Este artigo diz literalmente: “Entre as circunstâncias que permitem a discussão da causa da nulidade do matrimônio por meio do processo mais breve […] enumeram-se, por exemplo:
– essa falta de fé que pode gerar a simulação do consentimento ou o erro que determina a vontade;
– a brevidade da convivência conjugal;
– o aborto buscado para impedir a procriação;
– a permanência obstinada em uma relação extraconjugal no momento do casamento ou no período imediatamente posterior;
– a ocultação fraudulenta da esterilidade, de uma doença contagiosa grave, de filhos nascidos de uma relação precedente ou de ter estado na prisão;
– o motivo do matrimônio seja totalmente alheio à vida conjugal, ou seja, causado pela gravidez imprevista da mulher;
– a violência física infligida com vistas a arrancar o consentimento;
– a falta de uso da razão, comprovada com laudos médicos, etc.”

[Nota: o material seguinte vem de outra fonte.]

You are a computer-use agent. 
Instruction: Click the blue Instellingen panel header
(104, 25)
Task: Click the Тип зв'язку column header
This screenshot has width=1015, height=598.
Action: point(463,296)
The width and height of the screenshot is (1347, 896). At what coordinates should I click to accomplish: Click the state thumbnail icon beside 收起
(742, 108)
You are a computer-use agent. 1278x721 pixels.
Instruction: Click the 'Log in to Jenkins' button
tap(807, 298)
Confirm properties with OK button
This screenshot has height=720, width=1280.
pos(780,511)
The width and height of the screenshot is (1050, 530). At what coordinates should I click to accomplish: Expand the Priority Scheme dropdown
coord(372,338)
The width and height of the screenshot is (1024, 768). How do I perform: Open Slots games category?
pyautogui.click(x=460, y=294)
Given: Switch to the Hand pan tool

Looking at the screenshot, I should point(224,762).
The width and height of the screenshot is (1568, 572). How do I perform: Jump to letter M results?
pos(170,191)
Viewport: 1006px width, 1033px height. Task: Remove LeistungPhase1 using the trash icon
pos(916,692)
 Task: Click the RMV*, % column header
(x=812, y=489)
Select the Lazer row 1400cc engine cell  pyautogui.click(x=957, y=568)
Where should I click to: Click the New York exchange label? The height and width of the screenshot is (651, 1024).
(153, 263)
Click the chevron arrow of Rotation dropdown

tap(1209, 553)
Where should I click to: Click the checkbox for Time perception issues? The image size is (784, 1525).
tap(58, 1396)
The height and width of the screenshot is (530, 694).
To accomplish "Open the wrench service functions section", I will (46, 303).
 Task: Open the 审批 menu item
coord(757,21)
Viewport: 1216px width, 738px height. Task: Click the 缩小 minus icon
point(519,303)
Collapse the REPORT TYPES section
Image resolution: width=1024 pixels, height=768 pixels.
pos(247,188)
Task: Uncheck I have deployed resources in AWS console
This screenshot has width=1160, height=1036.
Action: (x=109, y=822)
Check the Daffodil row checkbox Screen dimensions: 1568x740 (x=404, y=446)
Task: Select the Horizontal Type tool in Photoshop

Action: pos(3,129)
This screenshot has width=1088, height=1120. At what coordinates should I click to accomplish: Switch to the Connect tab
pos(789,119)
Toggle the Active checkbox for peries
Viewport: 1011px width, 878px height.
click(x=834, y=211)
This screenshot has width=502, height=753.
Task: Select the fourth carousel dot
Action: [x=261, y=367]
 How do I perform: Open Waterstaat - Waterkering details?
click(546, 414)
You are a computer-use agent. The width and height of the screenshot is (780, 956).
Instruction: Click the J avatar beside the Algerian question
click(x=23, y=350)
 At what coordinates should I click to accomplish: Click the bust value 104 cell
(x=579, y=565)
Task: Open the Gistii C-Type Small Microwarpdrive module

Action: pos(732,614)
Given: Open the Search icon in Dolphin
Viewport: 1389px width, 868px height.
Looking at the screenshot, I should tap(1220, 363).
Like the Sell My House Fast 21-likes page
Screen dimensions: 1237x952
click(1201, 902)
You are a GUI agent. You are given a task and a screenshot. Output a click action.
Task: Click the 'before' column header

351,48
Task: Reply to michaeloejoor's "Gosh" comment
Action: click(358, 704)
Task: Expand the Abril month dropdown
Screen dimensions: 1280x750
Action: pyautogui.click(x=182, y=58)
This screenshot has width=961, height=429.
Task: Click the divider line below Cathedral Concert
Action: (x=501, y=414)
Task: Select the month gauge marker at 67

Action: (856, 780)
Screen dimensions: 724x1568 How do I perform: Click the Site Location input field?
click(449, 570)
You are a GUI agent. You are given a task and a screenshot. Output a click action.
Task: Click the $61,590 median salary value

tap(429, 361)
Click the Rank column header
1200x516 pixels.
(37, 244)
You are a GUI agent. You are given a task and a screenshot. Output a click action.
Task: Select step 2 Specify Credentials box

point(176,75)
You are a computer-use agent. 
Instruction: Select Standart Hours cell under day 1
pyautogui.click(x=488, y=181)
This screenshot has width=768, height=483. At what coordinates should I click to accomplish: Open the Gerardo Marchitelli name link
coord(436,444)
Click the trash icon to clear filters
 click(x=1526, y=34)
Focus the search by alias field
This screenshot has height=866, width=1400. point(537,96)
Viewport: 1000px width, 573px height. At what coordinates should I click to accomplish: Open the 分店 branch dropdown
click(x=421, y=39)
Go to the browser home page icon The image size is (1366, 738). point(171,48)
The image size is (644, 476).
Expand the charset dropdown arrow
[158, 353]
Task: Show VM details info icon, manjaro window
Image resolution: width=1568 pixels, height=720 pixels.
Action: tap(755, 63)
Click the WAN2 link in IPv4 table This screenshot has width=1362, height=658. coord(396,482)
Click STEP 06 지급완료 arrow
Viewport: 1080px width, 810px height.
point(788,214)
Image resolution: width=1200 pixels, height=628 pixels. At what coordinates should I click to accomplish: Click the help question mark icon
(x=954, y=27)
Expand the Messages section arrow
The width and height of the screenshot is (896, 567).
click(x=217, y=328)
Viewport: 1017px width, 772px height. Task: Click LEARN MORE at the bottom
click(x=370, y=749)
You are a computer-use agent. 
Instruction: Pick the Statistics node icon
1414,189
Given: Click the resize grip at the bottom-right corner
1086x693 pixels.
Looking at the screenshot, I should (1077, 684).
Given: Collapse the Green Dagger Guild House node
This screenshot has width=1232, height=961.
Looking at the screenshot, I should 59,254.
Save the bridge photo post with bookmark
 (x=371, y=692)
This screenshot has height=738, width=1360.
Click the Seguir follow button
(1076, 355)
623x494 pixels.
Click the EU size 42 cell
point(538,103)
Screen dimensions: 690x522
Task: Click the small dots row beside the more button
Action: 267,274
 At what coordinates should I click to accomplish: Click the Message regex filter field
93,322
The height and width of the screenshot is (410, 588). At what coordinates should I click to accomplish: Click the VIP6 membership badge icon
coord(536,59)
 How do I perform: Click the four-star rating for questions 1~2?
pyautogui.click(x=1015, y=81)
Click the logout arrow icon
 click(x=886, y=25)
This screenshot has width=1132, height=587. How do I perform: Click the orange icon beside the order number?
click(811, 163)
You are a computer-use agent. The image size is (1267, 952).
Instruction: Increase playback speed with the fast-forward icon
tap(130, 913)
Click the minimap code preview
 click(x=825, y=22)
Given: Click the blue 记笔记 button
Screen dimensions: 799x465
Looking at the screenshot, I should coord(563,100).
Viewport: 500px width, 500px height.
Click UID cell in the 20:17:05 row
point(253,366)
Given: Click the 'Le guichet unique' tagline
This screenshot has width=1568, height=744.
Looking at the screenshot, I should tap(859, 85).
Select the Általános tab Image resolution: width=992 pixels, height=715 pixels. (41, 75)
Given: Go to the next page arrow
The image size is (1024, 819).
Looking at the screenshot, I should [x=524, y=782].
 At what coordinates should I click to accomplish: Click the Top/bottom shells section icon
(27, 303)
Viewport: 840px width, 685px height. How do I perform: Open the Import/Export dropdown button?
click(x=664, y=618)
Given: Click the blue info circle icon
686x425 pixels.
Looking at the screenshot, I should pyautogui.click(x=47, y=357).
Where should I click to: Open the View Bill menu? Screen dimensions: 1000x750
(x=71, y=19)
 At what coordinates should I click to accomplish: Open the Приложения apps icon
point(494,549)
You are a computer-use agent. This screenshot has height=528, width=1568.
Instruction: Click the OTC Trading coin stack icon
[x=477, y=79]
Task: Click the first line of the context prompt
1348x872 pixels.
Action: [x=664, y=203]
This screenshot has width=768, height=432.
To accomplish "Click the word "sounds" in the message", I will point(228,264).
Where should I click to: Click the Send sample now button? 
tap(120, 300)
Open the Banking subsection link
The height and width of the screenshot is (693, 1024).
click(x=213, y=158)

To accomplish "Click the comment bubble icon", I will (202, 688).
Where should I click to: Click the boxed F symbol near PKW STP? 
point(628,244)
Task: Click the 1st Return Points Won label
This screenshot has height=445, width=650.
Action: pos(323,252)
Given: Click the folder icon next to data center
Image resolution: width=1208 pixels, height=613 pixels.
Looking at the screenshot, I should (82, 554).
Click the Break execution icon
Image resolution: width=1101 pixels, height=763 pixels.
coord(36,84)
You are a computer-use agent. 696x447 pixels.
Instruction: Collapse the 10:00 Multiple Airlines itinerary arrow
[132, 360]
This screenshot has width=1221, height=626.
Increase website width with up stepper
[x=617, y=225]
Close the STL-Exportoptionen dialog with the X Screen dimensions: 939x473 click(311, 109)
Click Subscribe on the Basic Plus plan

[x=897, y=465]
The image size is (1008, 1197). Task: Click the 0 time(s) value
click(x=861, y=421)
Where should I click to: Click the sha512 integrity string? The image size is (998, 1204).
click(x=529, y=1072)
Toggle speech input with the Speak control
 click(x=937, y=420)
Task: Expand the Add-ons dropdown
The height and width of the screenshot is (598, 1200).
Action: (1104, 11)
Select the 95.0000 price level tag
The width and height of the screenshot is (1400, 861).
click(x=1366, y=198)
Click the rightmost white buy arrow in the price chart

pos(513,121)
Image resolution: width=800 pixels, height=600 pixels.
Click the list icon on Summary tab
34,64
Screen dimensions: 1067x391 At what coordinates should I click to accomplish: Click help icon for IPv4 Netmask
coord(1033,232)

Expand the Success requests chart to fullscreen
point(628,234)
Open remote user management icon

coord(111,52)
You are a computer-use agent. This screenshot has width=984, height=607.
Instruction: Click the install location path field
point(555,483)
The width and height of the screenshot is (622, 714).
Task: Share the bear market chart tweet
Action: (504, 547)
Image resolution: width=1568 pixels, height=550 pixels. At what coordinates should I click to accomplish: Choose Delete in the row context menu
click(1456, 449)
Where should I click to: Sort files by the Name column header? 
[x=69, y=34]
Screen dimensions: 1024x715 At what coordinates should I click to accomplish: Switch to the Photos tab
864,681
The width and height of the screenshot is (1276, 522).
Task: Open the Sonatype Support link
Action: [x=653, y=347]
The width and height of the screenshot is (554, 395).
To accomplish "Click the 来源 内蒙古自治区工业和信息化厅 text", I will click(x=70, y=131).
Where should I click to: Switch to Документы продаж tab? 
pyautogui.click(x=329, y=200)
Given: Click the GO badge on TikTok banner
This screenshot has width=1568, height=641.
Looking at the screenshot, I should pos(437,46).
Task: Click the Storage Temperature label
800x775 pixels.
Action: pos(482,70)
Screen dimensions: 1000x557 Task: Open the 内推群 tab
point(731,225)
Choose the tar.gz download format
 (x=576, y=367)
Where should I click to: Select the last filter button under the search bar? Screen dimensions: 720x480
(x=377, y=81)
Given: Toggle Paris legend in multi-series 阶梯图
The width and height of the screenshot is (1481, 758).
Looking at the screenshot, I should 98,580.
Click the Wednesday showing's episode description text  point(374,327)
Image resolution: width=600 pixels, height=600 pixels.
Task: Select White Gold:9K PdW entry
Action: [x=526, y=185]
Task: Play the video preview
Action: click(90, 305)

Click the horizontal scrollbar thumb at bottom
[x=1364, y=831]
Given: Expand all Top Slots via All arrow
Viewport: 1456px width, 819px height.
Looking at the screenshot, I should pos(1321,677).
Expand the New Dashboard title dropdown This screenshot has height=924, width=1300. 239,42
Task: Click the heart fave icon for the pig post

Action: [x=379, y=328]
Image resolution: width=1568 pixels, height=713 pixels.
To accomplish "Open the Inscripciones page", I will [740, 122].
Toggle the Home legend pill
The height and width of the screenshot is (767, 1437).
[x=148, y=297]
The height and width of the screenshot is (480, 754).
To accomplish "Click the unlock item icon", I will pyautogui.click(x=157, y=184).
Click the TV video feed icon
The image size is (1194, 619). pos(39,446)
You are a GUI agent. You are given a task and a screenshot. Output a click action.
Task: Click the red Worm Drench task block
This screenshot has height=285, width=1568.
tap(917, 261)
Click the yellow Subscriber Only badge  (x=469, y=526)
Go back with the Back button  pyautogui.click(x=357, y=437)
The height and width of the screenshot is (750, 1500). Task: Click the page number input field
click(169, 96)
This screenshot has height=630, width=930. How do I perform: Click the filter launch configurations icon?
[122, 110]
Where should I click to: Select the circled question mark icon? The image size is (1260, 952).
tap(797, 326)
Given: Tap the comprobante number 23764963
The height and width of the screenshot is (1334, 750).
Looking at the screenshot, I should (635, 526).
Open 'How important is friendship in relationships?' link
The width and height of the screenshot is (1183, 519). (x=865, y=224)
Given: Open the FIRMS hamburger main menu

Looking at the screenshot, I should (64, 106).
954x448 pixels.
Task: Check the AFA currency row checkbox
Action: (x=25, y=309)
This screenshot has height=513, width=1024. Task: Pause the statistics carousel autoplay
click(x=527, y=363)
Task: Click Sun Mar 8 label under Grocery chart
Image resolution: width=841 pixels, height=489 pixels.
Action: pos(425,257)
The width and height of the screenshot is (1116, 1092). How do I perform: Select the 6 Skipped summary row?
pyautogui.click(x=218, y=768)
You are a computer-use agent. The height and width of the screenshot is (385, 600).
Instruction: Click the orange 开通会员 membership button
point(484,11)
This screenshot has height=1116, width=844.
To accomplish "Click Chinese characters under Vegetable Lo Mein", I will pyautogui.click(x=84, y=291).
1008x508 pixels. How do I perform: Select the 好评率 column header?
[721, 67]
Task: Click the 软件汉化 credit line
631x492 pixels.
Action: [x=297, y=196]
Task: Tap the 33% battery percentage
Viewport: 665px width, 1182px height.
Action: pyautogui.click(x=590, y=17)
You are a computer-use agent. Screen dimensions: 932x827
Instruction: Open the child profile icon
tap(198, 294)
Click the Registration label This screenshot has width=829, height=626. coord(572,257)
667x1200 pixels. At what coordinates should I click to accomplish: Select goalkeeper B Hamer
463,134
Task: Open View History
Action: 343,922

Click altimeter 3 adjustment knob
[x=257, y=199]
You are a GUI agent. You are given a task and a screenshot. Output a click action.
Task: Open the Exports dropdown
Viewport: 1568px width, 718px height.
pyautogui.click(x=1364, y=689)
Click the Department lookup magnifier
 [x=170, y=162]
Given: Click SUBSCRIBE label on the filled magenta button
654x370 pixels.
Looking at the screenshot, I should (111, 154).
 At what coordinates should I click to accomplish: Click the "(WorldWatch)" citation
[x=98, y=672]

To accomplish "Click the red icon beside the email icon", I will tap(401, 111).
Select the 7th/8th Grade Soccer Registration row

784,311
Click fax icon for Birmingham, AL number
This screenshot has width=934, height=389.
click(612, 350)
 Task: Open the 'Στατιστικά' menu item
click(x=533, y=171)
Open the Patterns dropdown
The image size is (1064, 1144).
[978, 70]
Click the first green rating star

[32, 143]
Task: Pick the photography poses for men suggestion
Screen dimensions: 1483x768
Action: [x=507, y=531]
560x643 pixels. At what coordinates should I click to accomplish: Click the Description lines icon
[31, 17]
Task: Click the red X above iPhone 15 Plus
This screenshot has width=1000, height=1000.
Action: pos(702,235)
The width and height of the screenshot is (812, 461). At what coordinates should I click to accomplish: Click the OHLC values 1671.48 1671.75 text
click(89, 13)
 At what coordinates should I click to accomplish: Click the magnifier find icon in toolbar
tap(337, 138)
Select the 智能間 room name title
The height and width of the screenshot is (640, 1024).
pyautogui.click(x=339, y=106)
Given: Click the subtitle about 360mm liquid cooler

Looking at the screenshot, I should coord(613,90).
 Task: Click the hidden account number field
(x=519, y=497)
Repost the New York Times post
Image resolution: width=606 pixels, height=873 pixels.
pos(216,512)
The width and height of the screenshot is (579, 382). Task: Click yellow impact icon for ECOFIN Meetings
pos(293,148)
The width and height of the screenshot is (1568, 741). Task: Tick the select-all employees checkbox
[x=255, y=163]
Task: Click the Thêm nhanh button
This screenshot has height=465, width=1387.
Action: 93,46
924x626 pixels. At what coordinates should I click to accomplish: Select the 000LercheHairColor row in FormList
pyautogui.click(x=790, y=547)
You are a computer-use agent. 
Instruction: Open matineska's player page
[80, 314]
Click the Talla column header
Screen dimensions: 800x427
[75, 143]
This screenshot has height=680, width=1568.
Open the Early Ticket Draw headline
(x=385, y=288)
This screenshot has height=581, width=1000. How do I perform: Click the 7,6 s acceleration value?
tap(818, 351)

A lista assombra por sua heterogeneidade. Ela comporta inclusive circunstâncias como exercer violência física para arrancar o consentimento, efetiva causa de nulidade de um casamento. Mas inclui outras, como a brevidade da convivência conjugal, que não podem de maneira alguma fundamentar um pronunciamento de nulidade. E inclui outra, como a falta de fé, que embora difícil de verificar, é evocada cada vez com maior frequência como um novo e universal coringa para a nulidade. No entanto, estas circunstâncias estão enumeradas como equivalentes, acrescentando, além disso, um “etc.” final que induz a acrescentar outros exemplos à vontade.
Mas, além de heterogênea, a lista é equívoca. Em si mesma, enumera circunstâncias que simplesmente permitirão ter acesso ao processo “mais simples”; mas é facílimo que seja lida como uma lista de casos que permitem obter o reconhecimento de nulidade. Muitos casais viveram alguma das circunstâncias indicadas – por exemplo, uma gravidez antes do casamento – e é, portanto, natural que nelas surja a convicção de que, caso o solicitarem, o seu casamento pode ser dissolvido, dada também a pressão que a Igreja exerce sugerindo – precisamente na presença dessas circunstâncias – recorrer ao processo de nulidade, inclusive mais rápido.
Em resumo, se a isto se acrescenta que em cada diocese deverá funcionar um serviço preliminar de assessoramento que se ocupará de levar até este caminho a quem for considerado idôneo, o resultado previsível de um processo “mais breve” como este, uma vez iniciado, seria o de uma sentença de nulidade. Ou seja, segundo a opinião geral, um divórcio, como o próprio Papa Francisco parece pressagiar e temer ali onde escreve, no proêmio do motu proprio:
“Não me escapou o fato de que um julgamento abreviado pode colocar em risco o princípio da indissolubilidade do matrimônio”.
E prossegue: “Precisamente por isso, quis que neste processo o próprio bispo se constitua como juiz, posto que, conforme o seu ofício pastoral, ele é, com Pedro, o maior fiador da unidade católica na fé e na disciplina”.